Scientific classification
- Kingdom: Animalia
- Phylum: Chordata
- Class: Amphibia
- Order: Anura
- Family: Ptychadenidae
- Genus: Ptychadena
- Species: P. anchietae
- Binomial name: Ptychadena anchietae (Bocage, 1868)

= Anchieta's ridged frog =

- Authority: (Bocage, 1868)
- Conservation status: LC

Species of frog

Anchieta's ridged frog or plain grass frog (Ptychadena anchietae) is a species of frog in the family Ptychadenidae.
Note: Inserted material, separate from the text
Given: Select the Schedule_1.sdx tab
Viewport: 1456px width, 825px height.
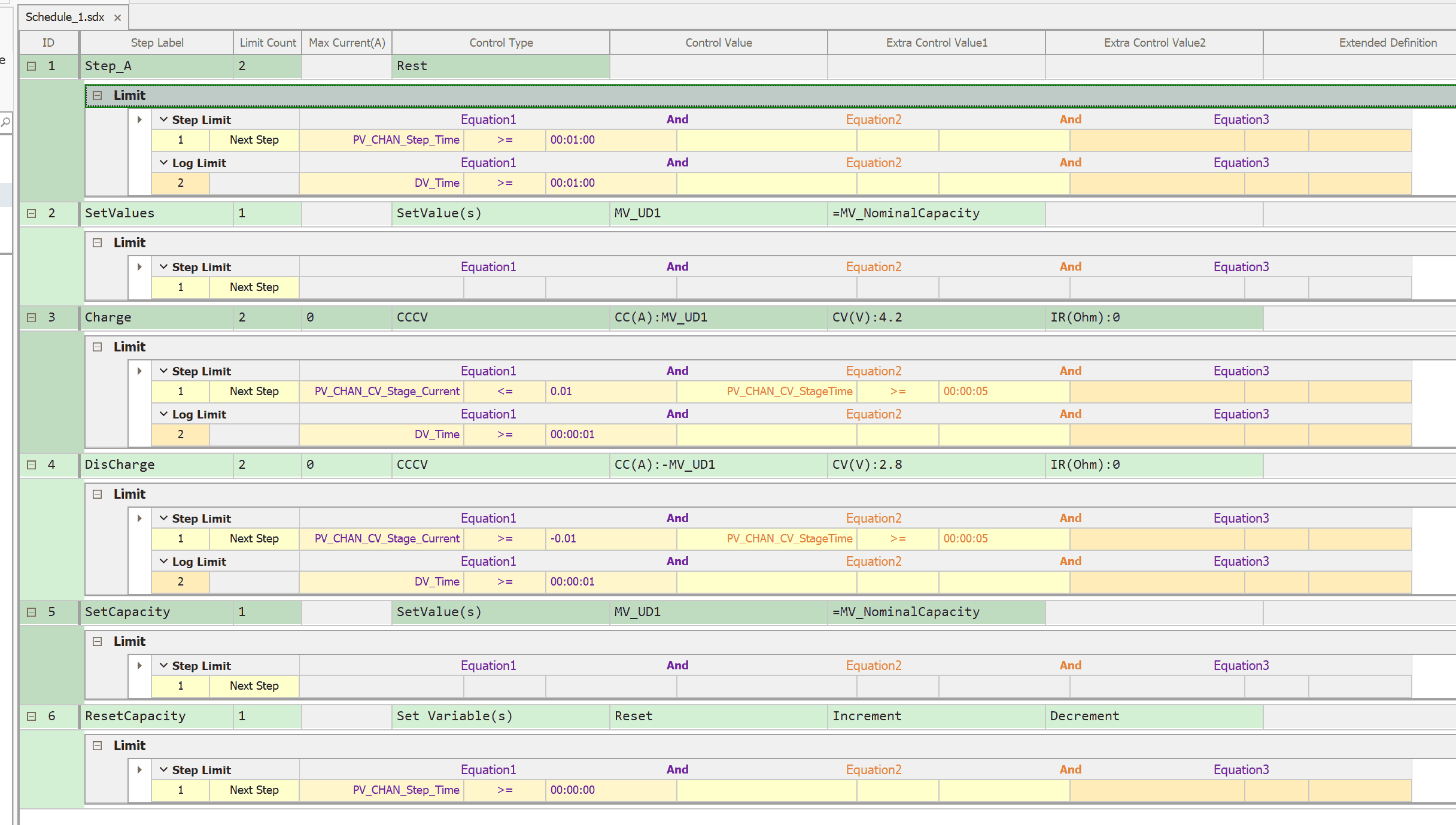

It is found in Angola, Botswana, Republic of the Congo, Democratic Republic of the Congo, Djibouti, Eritrea, Eswatini, Ethiopia, Kenya, Malawi, Mozambique, Namibia, Somalia, South Africa, Sudan, Tanzania, Uganda, Zambia, Zimbabwe, possibly Burundi, and possibly Rwanda. Its natural habitats are subtropical or tropical moist lowland forest, subtropical or tropical moist montane forest, dry savanna, moist savanna, subtropical or tropical dry shrubland, subtropical or tropical moist shrubland, subtropical or tropical dry lowland grassland, rivers, intermittent rivers, freshwater lakes, freshwater marshes, intermittent freshwater marshes, hot deserts, arable land, rural gardens, urban areas, and ponds.